Here is another extracts from The Glory of the Story, my father’s devotional introduction to biblical theology in the form of 366 daily readings which show how the Old Testament story is fulfilled in Christ. The Glory of the Story is available as a Kindle book for $2.99 from amazon.com and £1.99 from amazon.co.uk. I’m posting extracts from the chaper on the story of Jacob, usually on the first Monday of the month.

1. Jacob’s prophecy
Read Genesis 49:8-10. In tracing the history of Jacob and his family we need to understand the special role Judah, the fourth son, plays in the total story. Jacob prophesies on his deathbed that Judah will be praised by his brothers and from him will come one whose right it is to rule. We might have expected Joseph the experienced governor and morally upright son to succeed as clan head, but it is to Judah, not Joseph, that Jacob sees his sons bowing (8).

2. The nation of Judah
The tribe of Judah is given the leading role as the tribes march through the desert (Num. 2:9; 10:14). When, in later history, the ten northern tribes revolt and establish their own monarchy (1 Kgs. 12:16-17), Benjamin joins the small nation of Judah, and Jerusalem remains the capital city ruled by the dynasty of David. The nation continues until 586 BC when Judah is invaded by Nebuchadnezzar of Babylon and most of the citizens taken into exile.
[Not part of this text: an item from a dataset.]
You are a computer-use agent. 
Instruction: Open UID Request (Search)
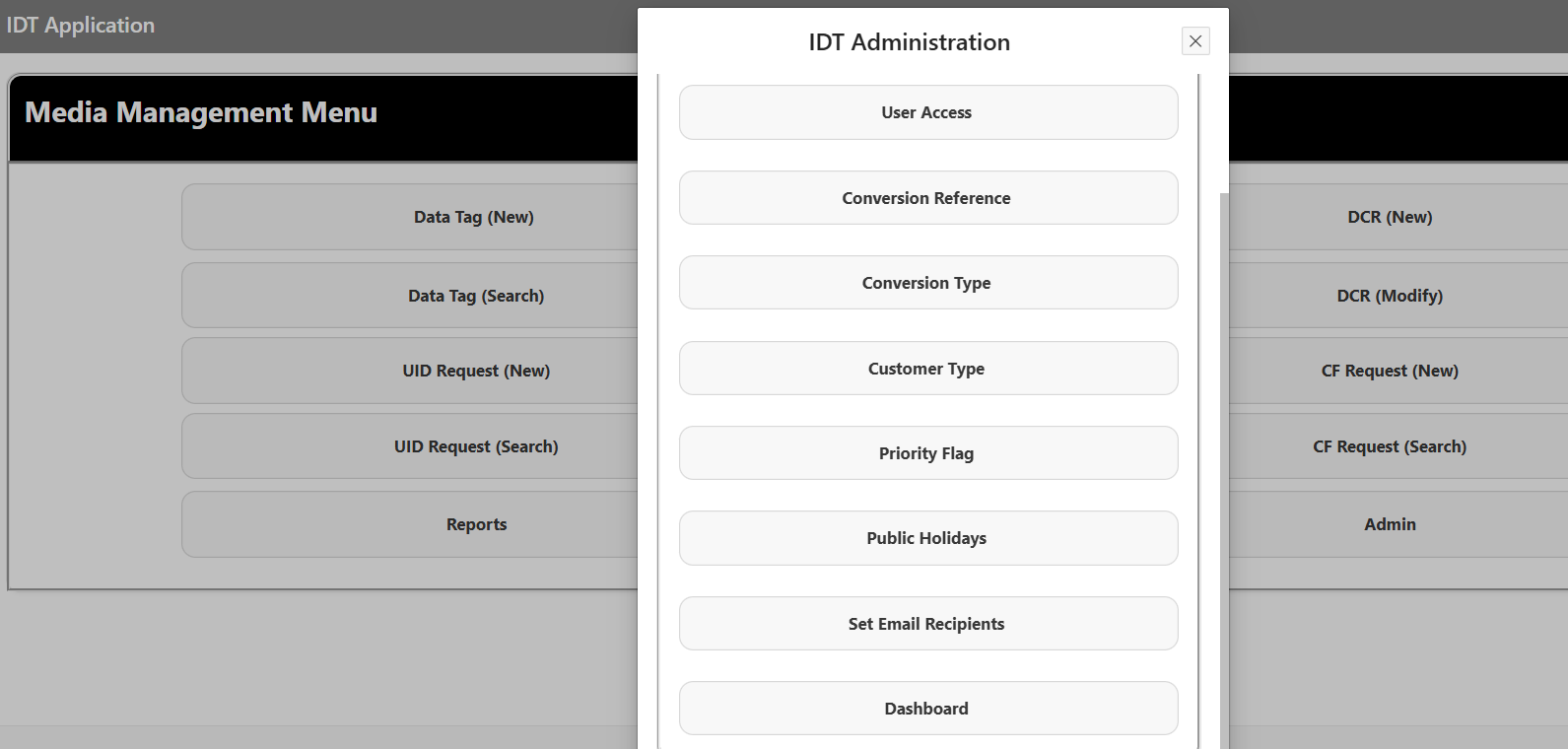point(475,446)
Never again does a human descendant of David sit on an earthly throne.

3. Judah and the Messiah
Jacob’s prophecy, however, looks beyond the nation of Judah to a ruler to whom the nations will give their obedience (10). No doubt Jacob’s faith is quickened by all that God has achieved through putting Joseph on the throne of Egypt. As we will discover, God’s promise and purpose come to focus on the royal line of David from the tribe of Judah.
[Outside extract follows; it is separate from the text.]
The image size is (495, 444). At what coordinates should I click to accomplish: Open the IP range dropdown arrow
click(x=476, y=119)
Just as David will be born in Bethlehem, so will the coming Christ (Mic. 5:2). Jesus is born in Bethlehem of Judea (Matt 2:1), a descendant of David and of the tribe of Judah (Luke 2:4, 11; Rom. 1:3). As the term ‘Jew’ was commonly used to refer to the people of Judah (Jer. 52:27b-30), this may shed light on the words of Jesus to the Samaritan woman, ‘salvation is from the Jews’ (John 4:22).

4. Judah and the future
Judah is the lion of the tribes (9) and so Jesus is fitly styled the Lion of the tribe of Judah (Rev. 5:5). But he displays a finer strength than that of the lion, for he is also the slain lamb (Rev. 5:6). He, and he alone, is able to open the scroll so that all God’s purposes in history can be unfolded.

Closing thought
With a truly thankful heart, read again Genesis 49:10.